PASSAGE FOR REVIEW:


  2. Austria by Oeffis June 5, 2025 at 11:31 pm #

    I hope more cities will start with what people actually need rather than just what looks good on a brochure. Looking forward to seeing how DC rethinks this – hopefully in a more people-focused way.

  3. RossB June 7, 2025 at 3:44 pm #

    I always find it strange that permanence is considered a virtue with transit. This assumes that we are infallible when it comes to planning which is absurd. Even if we are, cities change (and they should change). The fact that metros have a certain amount of permanence is a vice, not a virtue. Across the globe there are agencies wishing they had done things differently. But changing things after it is built is very expensive. In contrast moving a bus line is quite cheap. Thus the bar is raised quite high for streetcars (although not as high as it is for metros). You have to get it right the first time and quite often they don’t.

    Not only does demand change, but traffic changes as well. A streetcar may not have needed the additional right-of-way when the project started but needs it now. Even if the route remains ideal the tracks make improving the right-of-way more difficult. Maybe the best way to avoid traffic is run the streetcar in the middle of the street but that gets expensive if the tracks are to the side. Other modes need to be considered as well.

    There are examples of this problem in Seattle*. This is Jackson, one of the busiest streets in Seattle: https://maps.app.goo.gl/4zaYuEqTpHMdkSQo9. Several buses converge here as well as the more popular of the two streetcars. The buses routinely get delayed here. Speeding up the buses (and the streetcar) would help tens of thousands of riders (directly or indirectly). As you can see, the streetcar runs in the middle. But it doesn’t have unique right-of-way. It is stuck in traffic just like the buses that run curbside. There is no cheap solution. You could expand the fleet of buses with doors on both sides and run them for every route. Some of these are trolleys and some of them aren’t which would push up the cost. Any other change would require moving the tracks — which is also expensive. For example you could have the buses run in the center but “weave” like in this picture: https://i0.wp.com/seattletransitblog.com/wp-content/uploads/2024/03/segment1_busway-1.png. That allows buses with curbside doors to serve center platforms**. But it would mean moving a lot of tracks. Likewise just adding curbside bus-only lanes would require moving the streetcar tracks (or having the streetcar stuck in even worse traffic). The point being that the “permanence” of the streetcars is not a good thing.

DESCRIPTION OF THE TASK: Reproduce the part of the comments on streetcar permanence starting with "I hope more" and going on through "often they don’t.". The records have no role in this exercise.

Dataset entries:
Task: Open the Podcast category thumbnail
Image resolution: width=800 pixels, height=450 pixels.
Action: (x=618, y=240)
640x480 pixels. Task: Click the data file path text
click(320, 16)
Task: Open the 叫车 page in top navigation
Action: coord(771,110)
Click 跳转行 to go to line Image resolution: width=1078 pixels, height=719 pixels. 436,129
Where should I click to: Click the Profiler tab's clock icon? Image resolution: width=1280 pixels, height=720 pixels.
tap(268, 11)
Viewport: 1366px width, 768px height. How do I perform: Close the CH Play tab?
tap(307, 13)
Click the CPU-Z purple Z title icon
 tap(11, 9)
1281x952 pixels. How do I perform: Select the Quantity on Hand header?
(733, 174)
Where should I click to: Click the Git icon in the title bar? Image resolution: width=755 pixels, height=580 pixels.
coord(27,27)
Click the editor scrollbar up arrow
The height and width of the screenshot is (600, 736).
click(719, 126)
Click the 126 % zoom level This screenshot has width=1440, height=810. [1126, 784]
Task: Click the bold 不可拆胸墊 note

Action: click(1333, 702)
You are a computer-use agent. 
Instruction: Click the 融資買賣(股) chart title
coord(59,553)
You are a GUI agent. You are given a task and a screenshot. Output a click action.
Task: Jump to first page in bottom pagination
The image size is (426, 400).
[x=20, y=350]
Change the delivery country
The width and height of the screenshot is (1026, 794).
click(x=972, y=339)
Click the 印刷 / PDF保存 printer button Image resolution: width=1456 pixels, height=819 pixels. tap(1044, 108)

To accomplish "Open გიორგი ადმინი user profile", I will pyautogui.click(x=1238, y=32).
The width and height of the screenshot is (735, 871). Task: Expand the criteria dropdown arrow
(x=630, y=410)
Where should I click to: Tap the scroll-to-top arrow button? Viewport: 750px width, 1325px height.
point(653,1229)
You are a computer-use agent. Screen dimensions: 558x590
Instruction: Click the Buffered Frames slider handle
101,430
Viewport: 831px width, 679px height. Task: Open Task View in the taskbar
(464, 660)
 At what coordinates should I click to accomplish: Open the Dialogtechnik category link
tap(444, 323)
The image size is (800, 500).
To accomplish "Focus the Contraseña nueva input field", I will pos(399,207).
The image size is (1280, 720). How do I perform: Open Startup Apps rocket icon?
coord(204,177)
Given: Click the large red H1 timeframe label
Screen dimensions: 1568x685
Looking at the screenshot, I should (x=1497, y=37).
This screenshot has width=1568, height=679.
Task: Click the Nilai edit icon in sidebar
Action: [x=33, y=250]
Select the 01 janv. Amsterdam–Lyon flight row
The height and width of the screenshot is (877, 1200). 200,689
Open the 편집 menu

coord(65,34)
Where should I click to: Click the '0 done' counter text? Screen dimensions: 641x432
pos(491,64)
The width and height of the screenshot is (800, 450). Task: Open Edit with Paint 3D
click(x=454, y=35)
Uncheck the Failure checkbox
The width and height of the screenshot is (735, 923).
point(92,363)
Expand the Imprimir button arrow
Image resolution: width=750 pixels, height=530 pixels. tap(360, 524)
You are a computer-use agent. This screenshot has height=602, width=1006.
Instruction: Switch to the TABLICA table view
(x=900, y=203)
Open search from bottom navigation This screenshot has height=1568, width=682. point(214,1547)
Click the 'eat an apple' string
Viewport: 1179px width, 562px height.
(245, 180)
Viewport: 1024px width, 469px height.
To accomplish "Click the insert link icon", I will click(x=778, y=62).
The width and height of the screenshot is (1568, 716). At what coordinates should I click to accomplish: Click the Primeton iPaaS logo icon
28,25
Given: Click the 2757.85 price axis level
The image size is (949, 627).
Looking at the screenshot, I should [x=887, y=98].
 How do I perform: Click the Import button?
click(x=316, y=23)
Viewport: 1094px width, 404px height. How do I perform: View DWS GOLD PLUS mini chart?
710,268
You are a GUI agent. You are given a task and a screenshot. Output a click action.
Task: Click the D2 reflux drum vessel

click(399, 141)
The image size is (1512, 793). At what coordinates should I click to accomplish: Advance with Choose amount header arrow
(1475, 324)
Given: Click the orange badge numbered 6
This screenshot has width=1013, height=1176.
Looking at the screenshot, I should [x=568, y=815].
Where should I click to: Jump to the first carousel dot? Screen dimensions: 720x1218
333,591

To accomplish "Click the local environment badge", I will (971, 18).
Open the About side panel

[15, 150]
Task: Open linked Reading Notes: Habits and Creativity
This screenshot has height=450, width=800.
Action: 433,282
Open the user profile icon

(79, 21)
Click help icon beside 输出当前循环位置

SOLUTION FOR THIS TASK:
I hope more cities will start with what people actually need rather than just what looks good on a brochure. Looking forward to seeing how DC rethinks this – hopefully in a more people-focused way.

  3. RossB June 7, 2025 at 3:44 pm #

    I always find it strange that permanence is considered a virtue with transit. This assumes that we are infallible when it comes to planning which is absurd. Even if we are, cities change (and they should change). The fact that metros have a certain amount of permanence is a vice, not a virtue. Across the globe there are agencies wishing they had done things differently. But changing things after it is built is very expensive. In contrast moving a bus line is quite cheap. Thus the bar is raised quite high for streetcars (although not as high as it is for metros). You have to get it right the first time and quite often they don’t.